To be better travelers, all of us need to adopt a sense of curiosity and humility.

It is not good when Indigenous people are exploited, and their culture and traditions are commoditized. 

It is not good when it is reserved for the wealthy, and it doesn’t benefit those who need or deserve it.

Travel can be good — powerfully, inextricably good — in a way that nothing else can be. But we need to remember that travel should be mutually beneficial. And we need to put respect and responsibility at the center of our experiences. 

To be better travelers, all of us need to adopt a sense of curiosity and humility. We must see individuals for who they are — not objects to be photographed or pushed aside for selfish pleasure. We need to approach our destinations as visitors, being open minded and aware of a history that came long before our visit. And, most importantly, we need to avoid traveling in a bubble, instead thinking of our journey as a story intersecting with other people’s stories. We need to be willing to engage in conversation, ask questions, listen, reflect, hold judgment, and be open to sharing our own stories in return.

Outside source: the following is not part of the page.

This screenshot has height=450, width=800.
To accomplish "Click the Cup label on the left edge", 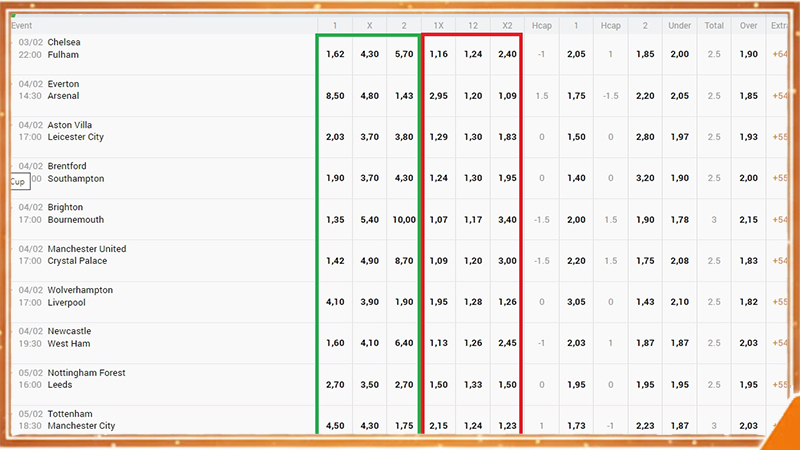I will pos(17,182).
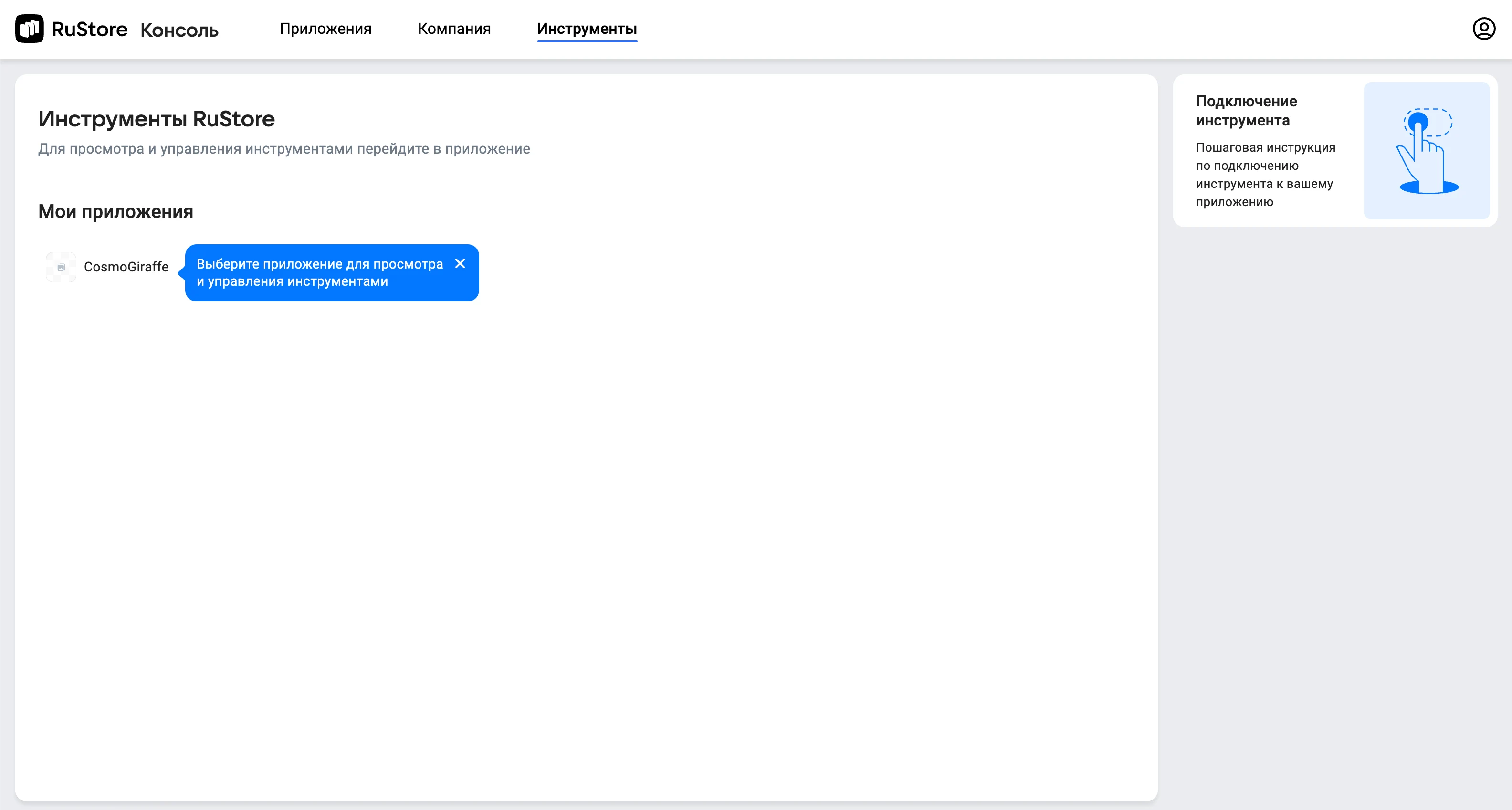1512x810 pixels.
Task: Select the Инструменты tab
Action: tap(587, 29)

When travelers remember that people are people — and not simply humans living in the destinations where they visit — they can truly start to connect with each other, creating the relationships necessary to combat bigotry, racism, discrimination, and hate. “Travel provides an opportunity to learn about each other and understand one another, which leads to our empathizing with each other,” Sarah writes. 

And, yes, this even — and especially — applies in our own backyards. In our increasingly polarized world, Sarah emphasizes, “we will not care about those living thousands of miles away, if we don’t connect with those who live in our own neighborhoods, cities, and country.”

It’s difficult to disregard someone if you take the time to exchange a few words, learn someone’s name, find a shared connection.

Break the bubble. Get tangled in the human narrative.